Implementation Details
Conversation Flow
The agent follows this interaction pattern:
- Initial Greeting – Agent introduces itself and asks about food preferences
- Preference Collection – User describes cuisine type or specific preferences
- Restaurant Recommendations – Agent provides a curated list of options
- Detail Inquiries – User can ask about specific restaurants (menu, hours, location)
- Action Completion – User can request table reservation or food delivery
The LLM backing the Voice Live API handles context management across this multi-turn conversation, maintaining awareness of previously mentioned restaurants and user preferences.
Configuration and Customization
The accelerator is designed for flexibility.
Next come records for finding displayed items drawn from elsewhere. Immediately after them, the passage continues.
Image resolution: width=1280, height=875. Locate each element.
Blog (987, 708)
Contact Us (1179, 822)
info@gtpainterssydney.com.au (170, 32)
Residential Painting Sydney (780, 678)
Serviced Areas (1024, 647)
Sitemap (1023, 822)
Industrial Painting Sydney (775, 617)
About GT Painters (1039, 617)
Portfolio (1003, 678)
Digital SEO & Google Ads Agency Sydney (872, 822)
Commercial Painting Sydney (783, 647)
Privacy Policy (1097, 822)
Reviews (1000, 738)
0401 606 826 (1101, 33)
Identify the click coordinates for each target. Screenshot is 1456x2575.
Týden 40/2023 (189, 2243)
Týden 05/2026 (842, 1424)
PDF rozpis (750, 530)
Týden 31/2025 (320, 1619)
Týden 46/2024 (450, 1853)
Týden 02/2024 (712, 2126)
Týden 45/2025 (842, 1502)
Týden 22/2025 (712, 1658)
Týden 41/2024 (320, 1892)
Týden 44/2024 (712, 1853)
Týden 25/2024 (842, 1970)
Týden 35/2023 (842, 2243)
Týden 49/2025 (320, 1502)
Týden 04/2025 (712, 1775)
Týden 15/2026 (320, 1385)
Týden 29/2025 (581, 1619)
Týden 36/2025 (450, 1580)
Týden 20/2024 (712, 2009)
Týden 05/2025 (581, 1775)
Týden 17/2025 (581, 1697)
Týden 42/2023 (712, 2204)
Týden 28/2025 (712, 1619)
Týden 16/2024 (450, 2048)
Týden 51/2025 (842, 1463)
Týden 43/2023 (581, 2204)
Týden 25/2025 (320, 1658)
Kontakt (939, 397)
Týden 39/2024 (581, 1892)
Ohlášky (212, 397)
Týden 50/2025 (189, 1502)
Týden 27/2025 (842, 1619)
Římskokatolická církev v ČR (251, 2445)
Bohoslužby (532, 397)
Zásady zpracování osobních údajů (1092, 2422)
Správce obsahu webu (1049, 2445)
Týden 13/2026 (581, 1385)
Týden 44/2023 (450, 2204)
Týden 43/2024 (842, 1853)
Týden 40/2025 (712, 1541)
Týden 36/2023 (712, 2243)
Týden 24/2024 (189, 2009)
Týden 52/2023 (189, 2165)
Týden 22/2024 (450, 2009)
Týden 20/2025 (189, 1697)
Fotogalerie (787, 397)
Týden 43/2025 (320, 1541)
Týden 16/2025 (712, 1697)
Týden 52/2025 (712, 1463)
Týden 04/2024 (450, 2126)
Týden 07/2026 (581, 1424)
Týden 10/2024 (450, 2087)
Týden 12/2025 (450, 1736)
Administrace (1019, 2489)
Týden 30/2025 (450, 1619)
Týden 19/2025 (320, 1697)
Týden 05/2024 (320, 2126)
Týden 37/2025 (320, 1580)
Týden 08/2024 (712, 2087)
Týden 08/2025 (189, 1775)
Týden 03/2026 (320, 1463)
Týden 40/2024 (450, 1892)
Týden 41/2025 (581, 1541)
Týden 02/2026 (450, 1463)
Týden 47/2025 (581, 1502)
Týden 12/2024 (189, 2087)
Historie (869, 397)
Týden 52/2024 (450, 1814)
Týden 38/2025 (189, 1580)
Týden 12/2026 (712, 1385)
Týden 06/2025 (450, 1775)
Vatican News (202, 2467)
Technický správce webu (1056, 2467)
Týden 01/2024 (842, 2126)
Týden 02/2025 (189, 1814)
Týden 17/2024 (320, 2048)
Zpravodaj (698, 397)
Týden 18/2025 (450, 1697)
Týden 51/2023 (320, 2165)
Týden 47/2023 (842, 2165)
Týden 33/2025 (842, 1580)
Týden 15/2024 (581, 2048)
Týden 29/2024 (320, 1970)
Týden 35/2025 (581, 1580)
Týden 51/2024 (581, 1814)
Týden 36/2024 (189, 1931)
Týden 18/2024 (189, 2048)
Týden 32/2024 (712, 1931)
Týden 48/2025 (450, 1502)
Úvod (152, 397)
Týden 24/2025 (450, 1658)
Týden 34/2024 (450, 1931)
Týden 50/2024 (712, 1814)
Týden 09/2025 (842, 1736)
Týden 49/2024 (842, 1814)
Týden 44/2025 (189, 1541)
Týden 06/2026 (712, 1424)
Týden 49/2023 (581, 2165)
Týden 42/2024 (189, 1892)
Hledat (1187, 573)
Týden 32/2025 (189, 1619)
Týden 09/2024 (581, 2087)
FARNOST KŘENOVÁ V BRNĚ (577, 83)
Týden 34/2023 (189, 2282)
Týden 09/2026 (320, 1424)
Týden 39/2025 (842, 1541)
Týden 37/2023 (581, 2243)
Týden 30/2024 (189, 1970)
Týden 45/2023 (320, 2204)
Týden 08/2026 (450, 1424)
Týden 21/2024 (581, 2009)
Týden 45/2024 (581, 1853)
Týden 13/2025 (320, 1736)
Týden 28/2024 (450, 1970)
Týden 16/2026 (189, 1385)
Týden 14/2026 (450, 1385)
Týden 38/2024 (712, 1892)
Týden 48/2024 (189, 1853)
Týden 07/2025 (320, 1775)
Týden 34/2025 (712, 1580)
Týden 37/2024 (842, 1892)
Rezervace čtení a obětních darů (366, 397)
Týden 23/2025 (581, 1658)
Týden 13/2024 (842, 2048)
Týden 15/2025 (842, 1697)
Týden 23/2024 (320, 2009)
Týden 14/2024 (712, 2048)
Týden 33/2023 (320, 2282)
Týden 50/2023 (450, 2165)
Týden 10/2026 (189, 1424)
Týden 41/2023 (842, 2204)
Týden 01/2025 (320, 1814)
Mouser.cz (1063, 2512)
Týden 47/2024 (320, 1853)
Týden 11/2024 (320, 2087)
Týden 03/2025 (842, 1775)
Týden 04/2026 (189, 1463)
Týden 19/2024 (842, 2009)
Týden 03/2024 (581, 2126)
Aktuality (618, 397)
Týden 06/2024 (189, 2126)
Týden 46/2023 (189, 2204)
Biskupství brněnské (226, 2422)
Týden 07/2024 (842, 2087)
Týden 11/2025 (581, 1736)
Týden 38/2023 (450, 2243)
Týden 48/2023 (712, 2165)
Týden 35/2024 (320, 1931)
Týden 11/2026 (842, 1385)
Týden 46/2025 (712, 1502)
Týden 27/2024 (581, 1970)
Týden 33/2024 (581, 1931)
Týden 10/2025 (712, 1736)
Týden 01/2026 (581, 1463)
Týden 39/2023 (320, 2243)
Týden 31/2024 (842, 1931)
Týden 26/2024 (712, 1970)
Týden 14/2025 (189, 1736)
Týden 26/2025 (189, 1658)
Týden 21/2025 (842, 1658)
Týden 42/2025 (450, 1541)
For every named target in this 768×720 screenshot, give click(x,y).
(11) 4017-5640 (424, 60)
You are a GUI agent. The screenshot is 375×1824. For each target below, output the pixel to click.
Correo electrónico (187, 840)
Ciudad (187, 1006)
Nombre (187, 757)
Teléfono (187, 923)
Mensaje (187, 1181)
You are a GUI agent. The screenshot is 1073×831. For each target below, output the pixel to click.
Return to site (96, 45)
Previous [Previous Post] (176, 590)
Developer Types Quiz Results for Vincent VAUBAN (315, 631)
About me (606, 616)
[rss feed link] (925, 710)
Key configuration points include:
- System prompts to define agent personality and behavior
- Speech recognition settings for language and accuracy tuning
- TTS voice selection from Azure’s neural voice library
- Turn-taking behavior to control when the agent stops listening
For this restaurant use case, we customized the system prompt to include domain knowledge about restaurant types, common questions, and appropriate response formats.
Event Grid Integration
To receive incoming calls, we configured an Azure Event Grid subscription:
- Event Type: IncomingCall
This webhook triggers when someone dials the ACS phone number, initiating the voice agent session.

Deployment Process
The deployment was streamlined through the accelerator template:
# Initialize the project
azd init -t Azure-Samples/call-center-voice-agent-accelerator
# Authenticate to Azure
azd auth login
# Deploy all resources
azd up
The azd up command provisions:
- Azure AI Speech Services with Voice Live API access
- Azure Communication Services with phone number
- Azure Container Apps for hosting the service
- Azure Container Registry for image storage
- Necessary networking and IAM configurations
We selected swedencentral as the deployment region due to Azure AI Foundry availability requirements.
Business Outcomes
The POC delivered clear, measurable business value beyond technical validation:
- Faster Time-to-Validation
The accelerator-based approach allowed the customer to move from concept to live phone-based testing in days, not weeks, significantly reducing experimentation costs.
- Lower Engineering Overhead
By avoiding custom orchestration of multiple speech and AI services, the team minimized glue code, reduced failure points, and simplified long-term maintenance.
- Improved Customer Experience Potential
Sub-2-second response times enabled natural, interruption-free conversations critical for user adoption in voice-driven services.
- Predictable Scaling Model
Usage-based pricing and serverless container scaling provided a clear cost-to-call model, making it easier to forecast production costs tied directly to call volume.
- Clear Path to Production
The architecture established a solid foundation for future expansion, including analytics, state persistence, and escalation to human agents, without requiring a redesign.
Production Considerations
To move beyond POC, we identified several next steps:
- Persistent conversation state across calls
- Analytics and monitoring for intent tracking and agent performance
- Fallback mechanisms for misunderstood requests
- Load testing for peak call volumes
- Regional rollout planning based on service availability
Why It Matters
This case shows that high-quality voice AI experiences don’t require complex, fragile architectures.
Leveraging Azure’s speech-to-speech capabilities and cloud-native services proved it’s possible to deliver natural, scalable voice interactions while keeping engineering effort and operational risk under control.
The result: a validated, production-ready direction for voice-based customer engagement, grounded in real-world performance.